• Everyday Art

    Yesterday I was the guest waiter at The Hunt and Darton Cafe in Colchester. The cafe is a pop-up experience: it arrives, lasts for a month and then leaves. Ordinarily it prefers to occupy empty shops in the high street, but a last minute let down means that this time they find themselves in the foyer of Firstsite. It's an art gallery but for the moment it's also empty. Until the arrival of the delicious Hunt and Darton that is.

    Everything in the cafe is art, including the customers. There is a business board that records the takings, the profit and loss, any complaints. Customers are required to chalk themselves in as covers. The cafe is styled with an ecclectic mix of furniture, old jigsaws and a vast array of mismatched crockery. Customers get to choose which record (yes, record) to play. Some days are 'you do it' days: the customers take turns to serve each other, or there are community days, where the customers are introduced to each other, encouraged to sit with people they don't know, and are applauded as they leave.

    As the guest waiter I was the Competitive Waiter: I was trying to be the best. I had four training zones. Each one represented an element of waitering that I felt was important and would contribute to being an Olympic waiter. Sometimes I trained on my own, sometimes I trained with the customers and sometimes the customers chose their own training zone.

    Training zone one was Waiting. Turns out I was rubbish at this. Not too bad if I knew what I waiting for, but rubbish without a purpose. I think I managed to last 10 seconds before I got distracted and wandered off. One customer told me she was so good at waiting that she missed the bus she was waiting for.

    Training zone two was Balancing. One gentleman and I spent some time balancing on one leg. I had another lengthy and very enjoyable conversation with another customer in which we managed to balance the world. If you suddenly felt everything was ok it was probaly because we had just put the world to rights. You're welcome. A group of lads spent some time practicing balancing objects on top of one another. They were skateboarders so were already very proficient in balancing. Dorian challenged me to balance a tray on the fingertips of one hand. The tray was to have a pyramid of glasses on, and I was supposed to be able to pour champagne in without looking. I progressed from just holding the tray to being able to balance the tray and a pineapple on my fingertips. Some work to go. However, my son has just come into the study and balanced my phone and my purse on my head and I'm pleased to say they didn't fall off. Perhaps my practice yesterday paid off.

    Training zone three was Being Deferential. This was a tricky one, not being too subservient but letting the customer know they were important. Not many people wanted to practice this one. It also felt like an extension of Balancing: the ability to balance good manners with an efficient service. Not being too obtrusive and not being too invisible.

    Training zone four was Not Judging. Perhaps the hardest training zone of all. Because as soon as you are aware of it you realise how much you judge.
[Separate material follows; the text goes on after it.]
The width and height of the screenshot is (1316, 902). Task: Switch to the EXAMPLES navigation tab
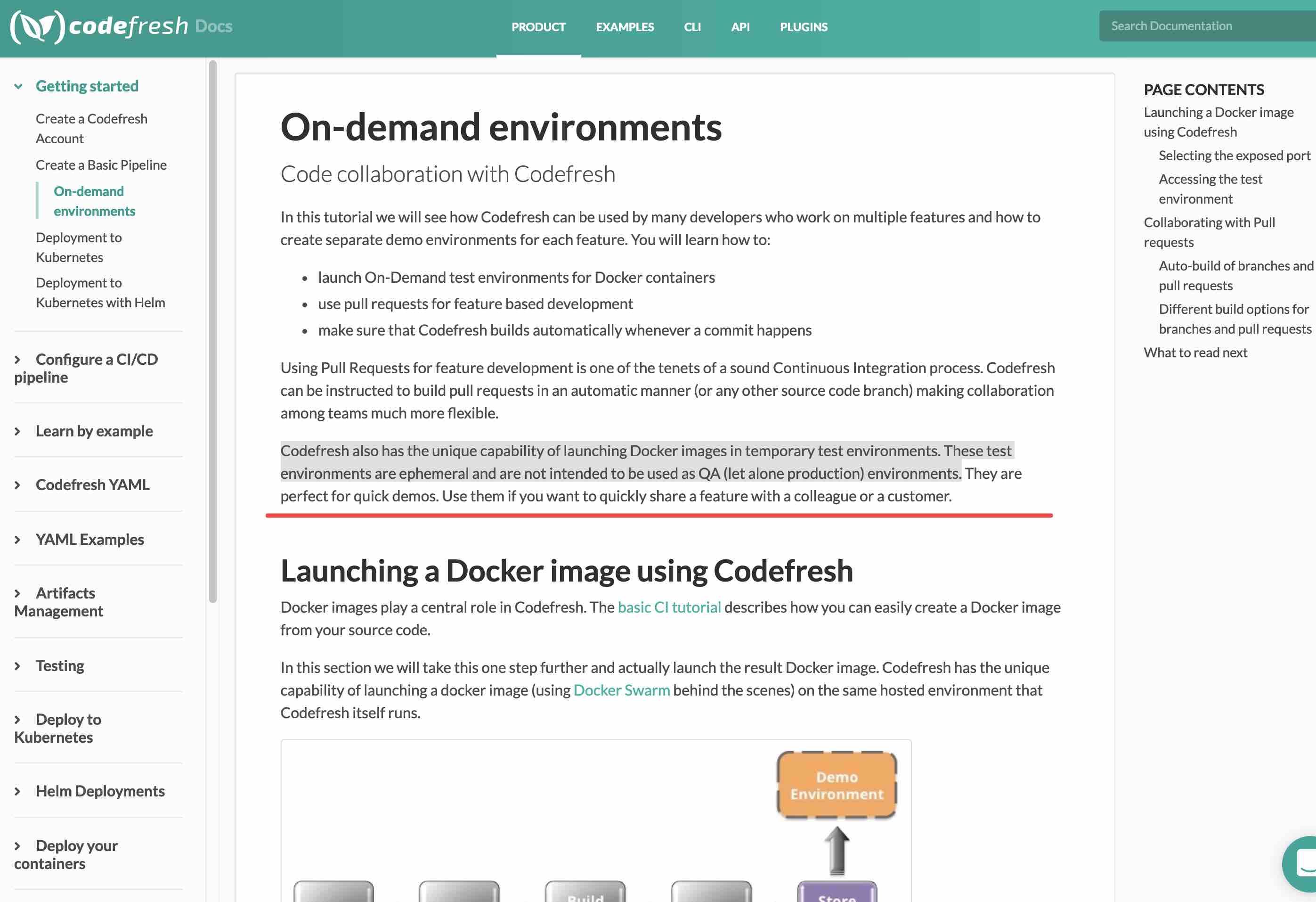pyautogui.click(x=625, y=27)
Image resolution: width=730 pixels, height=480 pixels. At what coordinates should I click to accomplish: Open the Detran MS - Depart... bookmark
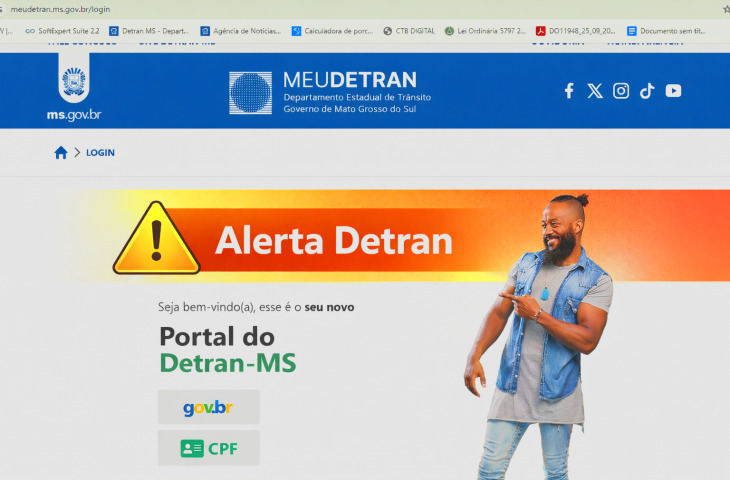coord(149,31)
Sometimes it's a compliment: that's a good choice (complimenting good taste but also implying there is a bad choice). Sometimes it's just a case of keeping your opinions to yourself: having good manners (see training zone three).

    The Competitive Waiter wasn't quite as aggressive as I thought she might be. I had imagined she would be overly enthusiastic and perhaps a little overbearing, but actually the quest to be a good waiter led to a delicate dance between manners, grace, hard work and remembering what you're doing. Like the cafe itself, the Competitive Waiter is a piece of Everyday Art: offering the opportunity to have conversations you might not otherwise have had, and with people you might not otherwise have spoken to. It created the space to stop, think, connect and engage.

    Each training zone had it's own difficulties. Frank judged me as a 9/10, but said he doesn't give full marks (there's always room for improvement). I'm quite happy with that.